# Reds ? Yellow!? Im Still Happy With This Guys.



## johneeey (Jul 10, 2012)

i got these guys bout 5 weeks back. i have never seen a hint of red on them. I saw a video of yellow/gold Ternetzi . my pics were taken with an iphone. please let me know if youd like clearer pics. these guys are not too shy. (theyre in a high traffic area). i can get them to chase my finger if im sitting in front of the tank. but not really if im standing.
6 of these guys
125 gallon tank
FX5
Fluval 405
Aqueon 1250 powerhead
heaters etc.


----------



## Ja'eh (Jan 8, 2007)

Those definitely are natts.


----------



## Da' Manster! (Sep 1, 2009)

Agree with Ja'eh...those are your typical Natts aka red belly piranhas!...You got some good looking adults there, Johnny...Don't worry about not seeing the red color as most pygos tend to lose their color as they get bigger, older, and more mature into their adulthood stages!..
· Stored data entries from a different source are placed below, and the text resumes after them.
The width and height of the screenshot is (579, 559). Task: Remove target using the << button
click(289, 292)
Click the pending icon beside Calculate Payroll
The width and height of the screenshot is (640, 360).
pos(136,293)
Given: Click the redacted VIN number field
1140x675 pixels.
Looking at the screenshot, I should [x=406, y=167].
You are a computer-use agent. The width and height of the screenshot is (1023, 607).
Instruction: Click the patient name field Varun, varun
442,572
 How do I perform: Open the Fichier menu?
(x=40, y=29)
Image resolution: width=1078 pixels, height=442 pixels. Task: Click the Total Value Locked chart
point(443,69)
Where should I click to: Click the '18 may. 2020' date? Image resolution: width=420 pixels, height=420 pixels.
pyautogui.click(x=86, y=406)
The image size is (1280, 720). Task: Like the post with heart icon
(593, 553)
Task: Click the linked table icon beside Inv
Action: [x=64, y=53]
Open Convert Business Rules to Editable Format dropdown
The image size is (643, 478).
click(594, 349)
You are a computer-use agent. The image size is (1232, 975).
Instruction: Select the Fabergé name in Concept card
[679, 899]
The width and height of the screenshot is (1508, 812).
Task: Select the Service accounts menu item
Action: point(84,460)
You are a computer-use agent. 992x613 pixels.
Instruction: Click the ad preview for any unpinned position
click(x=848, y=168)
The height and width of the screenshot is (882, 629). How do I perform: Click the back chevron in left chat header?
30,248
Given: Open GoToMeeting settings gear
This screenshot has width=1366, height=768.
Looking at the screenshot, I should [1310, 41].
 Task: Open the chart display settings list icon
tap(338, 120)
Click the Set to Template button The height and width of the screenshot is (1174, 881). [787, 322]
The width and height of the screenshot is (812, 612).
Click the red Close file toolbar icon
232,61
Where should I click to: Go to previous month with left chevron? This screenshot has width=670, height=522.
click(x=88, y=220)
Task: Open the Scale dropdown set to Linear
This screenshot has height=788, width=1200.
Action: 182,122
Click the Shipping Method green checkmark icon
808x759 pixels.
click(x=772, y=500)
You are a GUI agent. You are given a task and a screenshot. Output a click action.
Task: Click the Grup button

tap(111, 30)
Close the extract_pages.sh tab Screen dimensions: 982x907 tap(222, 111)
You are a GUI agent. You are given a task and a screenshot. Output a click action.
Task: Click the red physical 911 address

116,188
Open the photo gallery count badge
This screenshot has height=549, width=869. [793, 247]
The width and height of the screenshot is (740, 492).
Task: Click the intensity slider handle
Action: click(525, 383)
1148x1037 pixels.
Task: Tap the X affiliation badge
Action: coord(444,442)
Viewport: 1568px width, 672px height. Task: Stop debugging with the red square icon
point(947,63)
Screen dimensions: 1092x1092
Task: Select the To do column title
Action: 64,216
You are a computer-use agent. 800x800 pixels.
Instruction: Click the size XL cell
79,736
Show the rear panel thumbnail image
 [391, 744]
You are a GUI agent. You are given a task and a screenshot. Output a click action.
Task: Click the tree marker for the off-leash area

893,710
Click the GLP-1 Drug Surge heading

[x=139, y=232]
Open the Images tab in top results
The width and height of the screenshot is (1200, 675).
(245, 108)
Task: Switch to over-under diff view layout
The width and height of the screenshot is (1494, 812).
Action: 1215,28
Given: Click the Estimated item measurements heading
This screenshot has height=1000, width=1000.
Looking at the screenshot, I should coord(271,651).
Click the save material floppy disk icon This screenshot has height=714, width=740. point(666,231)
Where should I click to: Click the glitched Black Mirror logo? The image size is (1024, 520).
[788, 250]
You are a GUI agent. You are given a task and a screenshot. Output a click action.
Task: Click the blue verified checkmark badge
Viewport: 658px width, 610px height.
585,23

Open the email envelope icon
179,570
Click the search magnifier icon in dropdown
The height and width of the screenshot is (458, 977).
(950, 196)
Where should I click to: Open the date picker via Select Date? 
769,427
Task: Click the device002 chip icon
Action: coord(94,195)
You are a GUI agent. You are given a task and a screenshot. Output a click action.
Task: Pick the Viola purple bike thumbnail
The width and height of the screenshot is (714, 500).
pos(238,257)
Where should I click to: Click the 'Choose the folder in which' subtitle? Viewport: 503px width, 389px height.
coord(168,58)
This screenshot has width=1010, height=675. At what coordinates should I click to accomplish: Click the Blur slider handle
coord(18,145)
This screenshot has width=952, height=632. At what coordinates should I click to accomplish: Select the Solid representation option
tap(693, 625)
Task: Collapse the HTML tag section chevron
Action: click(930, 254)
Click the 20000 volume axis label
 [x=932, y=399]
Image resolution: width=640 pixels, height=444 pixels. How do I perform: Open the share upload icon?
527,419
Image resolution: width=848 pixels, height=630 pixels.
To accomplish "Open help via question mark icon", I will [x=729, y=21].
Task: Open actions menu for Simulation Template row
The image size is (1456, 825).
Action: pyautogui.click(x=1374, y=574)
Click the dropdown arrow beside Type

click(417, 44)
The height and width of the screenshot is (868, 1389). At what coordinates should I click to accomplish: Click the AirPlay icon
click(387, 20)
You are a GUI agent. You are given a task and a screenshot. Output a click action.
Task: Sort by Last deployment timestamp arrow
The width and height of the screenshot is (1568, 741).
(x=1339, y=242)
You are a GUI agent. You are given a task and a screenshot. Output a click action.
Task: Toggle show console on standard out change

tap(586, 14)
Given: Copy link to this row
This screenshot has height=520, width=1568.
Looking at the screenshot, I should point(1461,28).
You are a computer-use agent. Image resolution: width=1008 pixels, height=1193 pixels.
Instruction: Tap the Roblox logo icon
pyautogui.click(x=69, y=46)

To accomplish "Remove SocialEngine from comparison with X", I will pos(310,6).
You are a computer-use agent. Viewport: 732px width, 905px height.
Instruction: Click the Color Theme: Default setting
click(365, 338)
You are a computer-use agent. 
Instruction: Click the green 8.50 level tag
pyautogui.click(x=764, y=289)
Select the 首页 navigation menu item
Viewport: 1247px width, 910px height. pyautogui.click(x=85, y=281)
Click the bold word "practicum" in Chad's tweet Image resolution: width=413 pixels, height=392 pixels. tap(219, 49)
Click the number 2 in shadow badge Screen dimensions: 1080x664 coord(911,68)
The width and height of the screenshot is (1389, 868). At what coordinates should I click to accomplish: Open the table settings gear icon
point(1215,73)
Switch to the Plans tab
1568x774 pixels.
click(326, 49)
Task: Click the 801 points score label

...but I love the fact that they got those red eyes!..


----------



## johneeey (Jul 10, 2012)

thank you guys. i was really thinking by their nature and color i had the yellow. when first bought them , i felt like i rescued them. as they were in an 80 gallon. 1 of them had bad teeth marks on his back , another had a perfect bite taken out of his dorsal fin . Hope to see you guys in the feeding area next.


----------